MV : Il faut faire une différence entre critique et censure. Ceux qui ont rapporté les propos des uns et des autres n’ont pas fait cette distinction importante. Au lieu d’entendre le fond de la critique, certains ont préféré crier à la censure.

NF : Personne n’a demandé à Myriam de venir chez nous et faire un film. Personne ne l’a empêchée non plus. C’est elle qui a pris cette décision. Elle souhaitait montrer nos vies, nos rêves, nos souffrances. Elle ne pouvait pas faire ça n’importe comment. Elle l’a fait avec respect, elle l’a fait avec nous, d’égal à égal. Au bout du compte, c’est une question individuelle que chaque artiste devrait se poser sur sa propre légitimité à porter une parole.

MV : Faire ça sans eux, ç’a aurait été comme d’entrer chez quelqu’un sans frapper ni enlever ses souliers, aller dans la cuisine et se servir dans le frigo! Je n’aurais pas pu. Cela ne m’a jamais même traversé l’esprit. De toute façon, j’ai fait ce film justement pour entrer en relation avec « l’autre ». Le faire sans son consentement ne faisait aucun sens. Il y a une expression que j’aime : « It takes two to tango » et j’ajouterais, encore plus pour danser le Makusham. Si les artistes innus du film n’avaient pas participé à l’aventure avec enthousiasme, cela aurait coulé le projet. Il faut un consentement mutuel quand on crée à deux ou en groupe, c’est comme en amour.

Bien sûr que lorsque l’affaire Kanata a explosé, je me suis remise en question. Je me suis interrogée sur la légitimité du projet. Mais ce qui me ramenait à la nécessité de finir le film était le pacte que j’avais avec les Innus qui avaient participé à la production. Eux, ils m’avaient donné leur cœur, leur fierté et leur temps, je ne pouvais pas les trahir. Et j’en suis venue à penser que ce qui avait tant blessé avec Kanata, c’était davantage l’exclusion que l’appropriation. Ce que j’entends sur le terrain c’est : « Oui, tu peux parler de nous, mais pas sans nous. » Et il me semble que lorsqu’on appartient à un groupe dominant, c’est la moindre des délicatesses.

La production a fait beaucoup d’efforts pour embaucher des gens de la place, des dizaines d’acteurs et figurants, des gens dans l’équipe technique, pour les inclure, pour les consulter à toutes les étapes. La productrice Félize Frappier a tissé des liens avec les organismes communautaires, avec le conseil de bande et elle a fait équipe avec le producteur innu Réginald Vollant à Mani-Utenam. En embauchant le personnel de Montréal, Félize et moi avons instauré une directive claire à l’effet qu’on allait chez les Innus faire un film avec eux et qu’il fallait démontrer une réelle sensibilité, qu’il fallait adhérer à une philosophie basée sur le respect.

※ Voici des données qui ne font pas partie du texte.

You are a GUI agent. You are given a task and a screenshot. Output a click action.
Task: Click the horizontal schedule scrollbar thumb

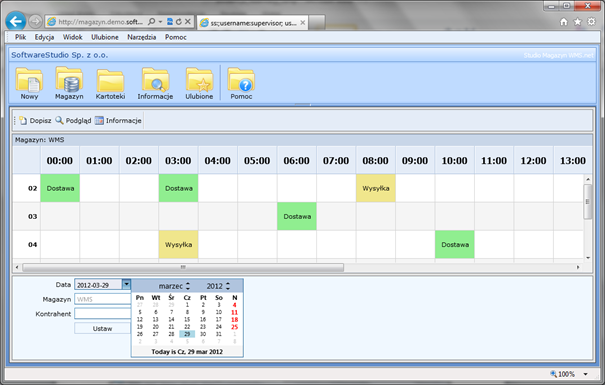tap(183, 267)
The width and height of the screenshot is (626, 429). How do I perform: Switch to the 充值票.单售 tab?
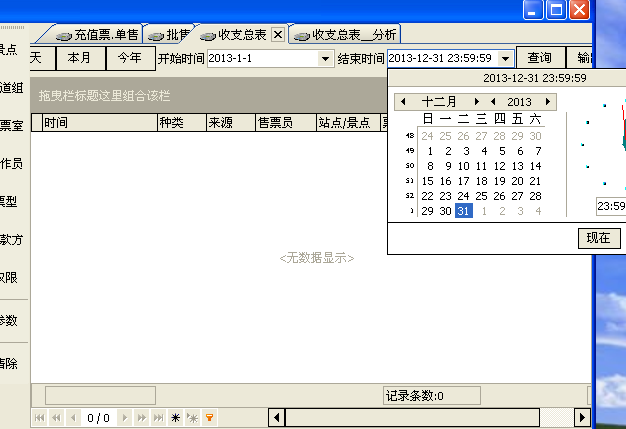coord(100,35)
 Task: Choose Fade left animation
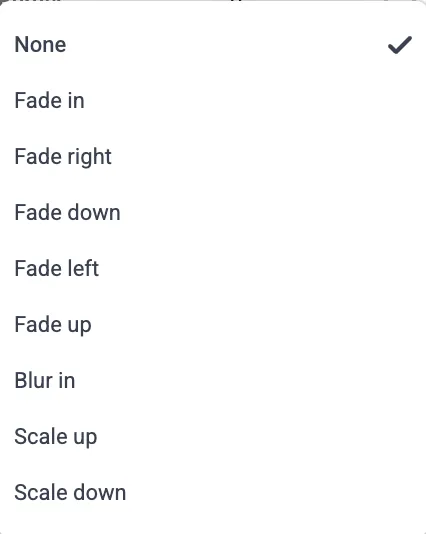pos(213,268)

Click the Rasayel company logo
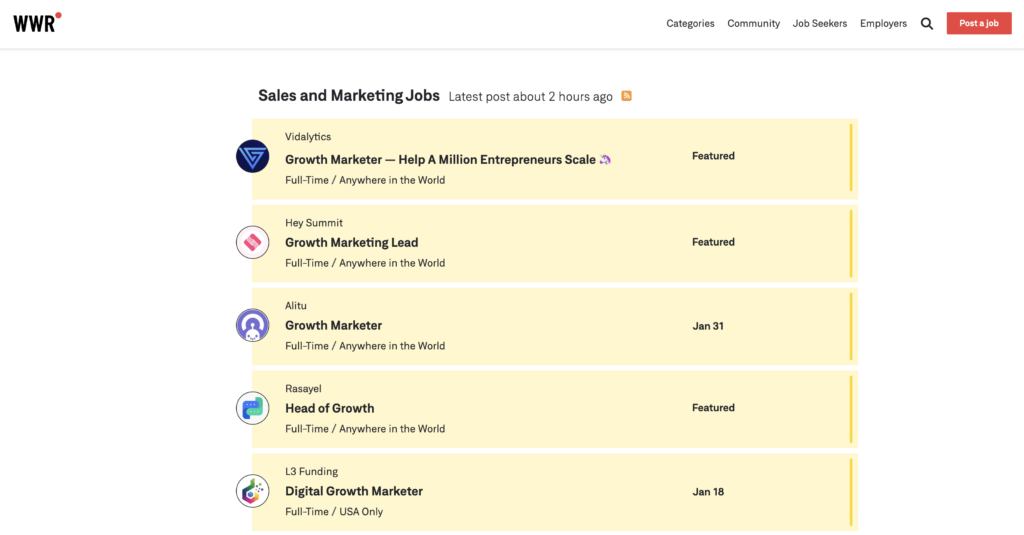(253, 408)
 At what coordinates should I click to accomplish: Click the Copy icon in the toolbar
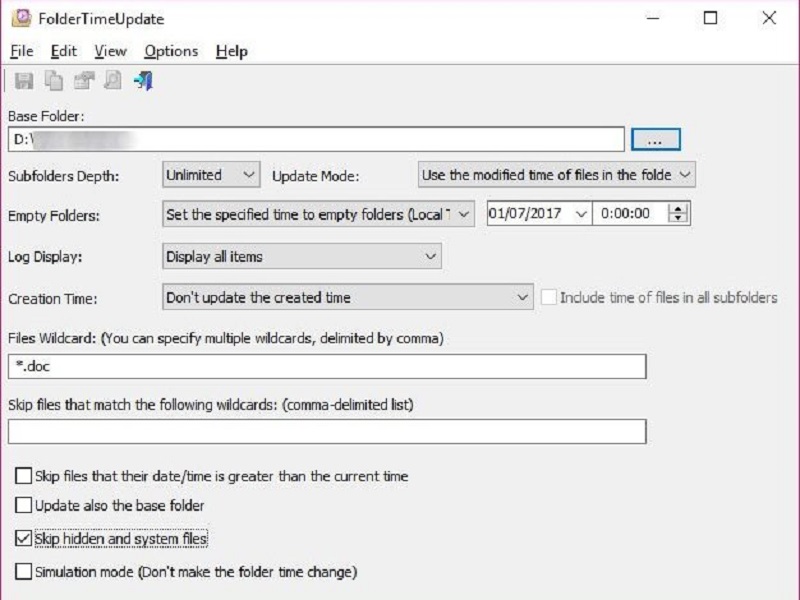click(x=52, y=81)
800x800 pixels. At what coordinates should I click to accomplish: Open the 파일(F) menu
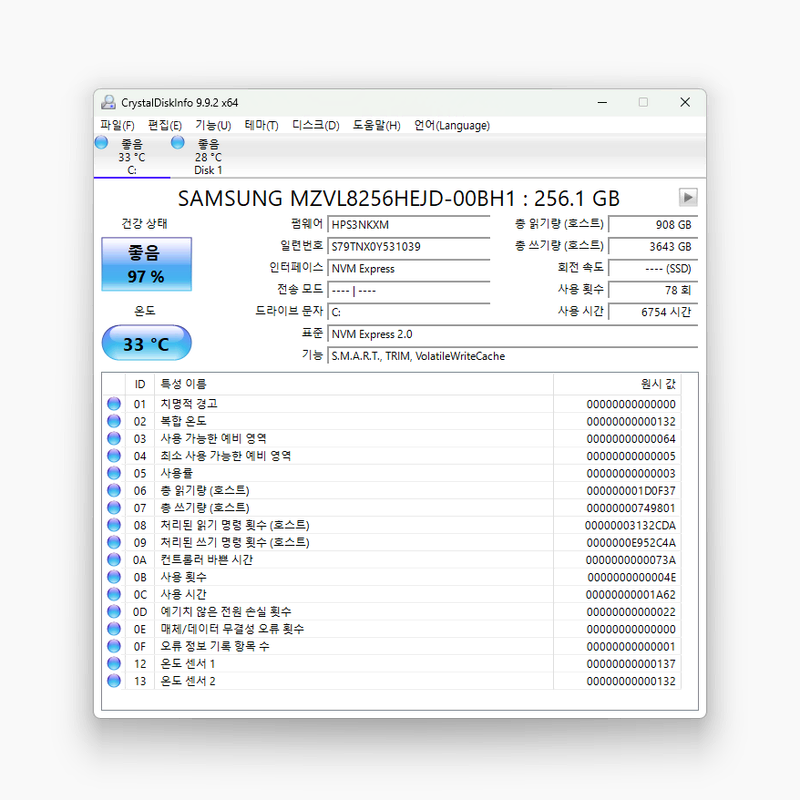point(117,125)
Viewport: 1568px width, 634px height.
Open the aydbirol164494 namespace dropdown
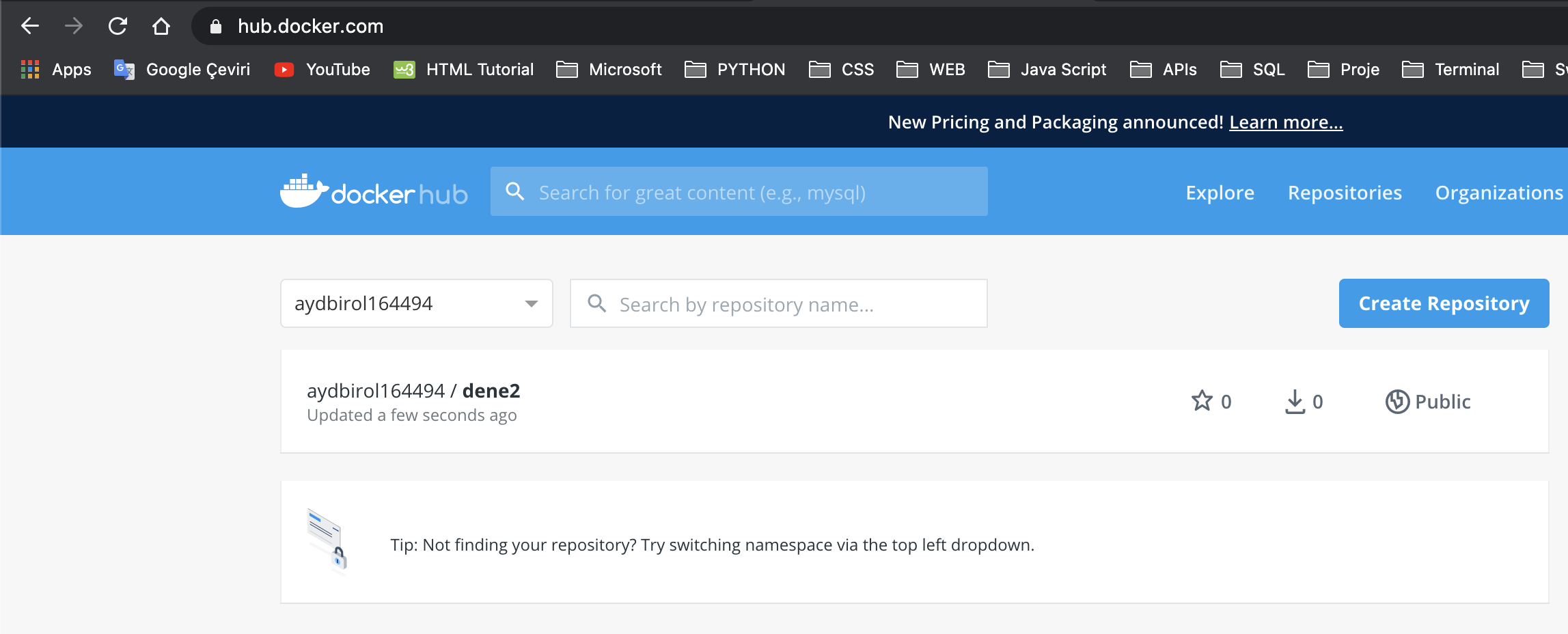coord(416,303)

NF : Peut-être que le film est une forme d’appropriation culturelle. Si oui, c’est la plus belle façon de le faire, c’est-à-dire ensemble. Ce qui importe c’est la manière. Pour être claire, je ne crois pas à l’appropriation au sens qu’on lui donne maintenant. Je crois à l’échange, au partage.

MV : Au final, le film parle de lui-même. Il faut le voir.